[[ Exercise inputs, beginning ]]

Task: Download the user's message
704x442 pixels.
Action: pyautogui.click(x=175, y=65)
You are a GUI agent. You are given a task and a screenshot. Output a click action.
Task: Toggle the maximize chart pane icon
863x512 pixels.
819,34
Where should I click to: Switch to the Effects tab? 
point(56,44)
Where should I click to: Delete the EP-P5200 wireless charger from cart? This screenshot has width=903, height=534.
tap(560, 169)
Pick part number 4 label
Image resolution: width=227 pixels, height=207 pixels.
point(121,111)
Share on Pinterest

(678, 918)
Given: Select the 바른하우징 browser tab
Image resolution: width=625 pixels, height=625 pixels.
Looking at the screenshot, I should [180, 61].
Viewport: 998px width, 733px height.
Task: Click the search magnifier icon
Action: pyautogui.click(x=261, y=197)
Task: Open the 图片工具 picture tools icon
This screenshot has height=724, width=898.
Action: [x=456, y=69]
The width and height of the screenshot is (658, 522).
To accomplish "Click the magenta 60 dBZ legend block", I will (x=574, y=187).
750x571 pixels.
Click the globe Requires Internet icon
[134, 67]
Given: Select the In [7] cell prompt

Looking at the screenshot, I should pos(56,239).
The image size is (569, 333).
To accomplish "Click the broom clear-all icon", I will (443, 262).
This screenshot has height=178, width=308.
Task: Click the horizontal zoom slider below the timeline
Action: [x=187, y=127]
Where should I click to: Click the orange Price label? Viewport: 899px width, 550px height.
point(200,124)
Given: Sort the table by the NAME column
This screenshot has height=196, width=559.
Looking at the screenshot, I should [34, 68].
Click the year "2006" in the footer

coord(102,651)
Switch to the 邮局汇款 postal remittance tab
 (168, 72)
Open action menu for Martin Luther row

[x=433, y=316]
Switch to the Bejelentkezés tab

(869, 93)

[[ Exercise inputs, end ]]

◆ **Directions**
Your answer must consist of every line above, reproduced exactly.

◆ **Exercise solution**
Task: Download the user's message
704x442 pixels.
Action: pyautogui.click(x=175, y=65)
You are a GUI agent. You are given a task and a screenshot. Output a click action.
Task: Toggle the maximize chart pane icon
863x512 pixels.
819,34
Where should I click to: Switch to the Effects tab? 
point(56,44)
Where should I click to: Delete the EP-P5200 wireless charger from cart? This screenshot has width=903, height=534.
tap(560, 169)
Pick part number 4 label
Image resolution: width=227 pixels, height=207 pixels.
point(121,111)
Share on Pinterest

(678, 918)
Given: Select the 바른하우징 browser tab
Image resolution: width=625 pixels, height=625 pixels.
Looking at the screenshot, I should [180, 61].
Viewport: 998px width, 733px height.
Task: Click the search magnifier icon
Action: pyautogui.click(x=261, y=197)
Task: Open the 图片工具 picture tools icon
This screenshot has height=724, width=898.
Action: [x=456, y=69]
The width and height of the screenshot is (658, 522).
To accomplish "Click the magenta 60 dBZ legend block", I will (x=574, y=187).
750x571 pixels.
Click the globe Requires Internet icon
[134, 67]
Given: Select the In [7] cell prompt

Looking at the screenshot, I should pos(56,239).
The image size is (569, 333).
To accomplish "Click the broom clear-all icon", I will (443, 262).
This screenshot has height=178, width=308.
Task: Click the horizontal zoom slider below the timeline
Action: [x=187, y=127]
Where should I click to: Click the orange Price label? Viewport: 899px width, 550px height.
point(200,124)
Given: Sort the table by the NAME column
This screenshot has height=196, width=559.
Looking at the screenshot, I should [34, 68].
Click the year "2006" in the footer

coord(102,651)
Switch to the 邮局汇款 postal remittance tab
 (168, 72)
Open action menu for Martin Luther row

[x=433, y=316]
Switch to the Bejelentkezés tab

(869, 93)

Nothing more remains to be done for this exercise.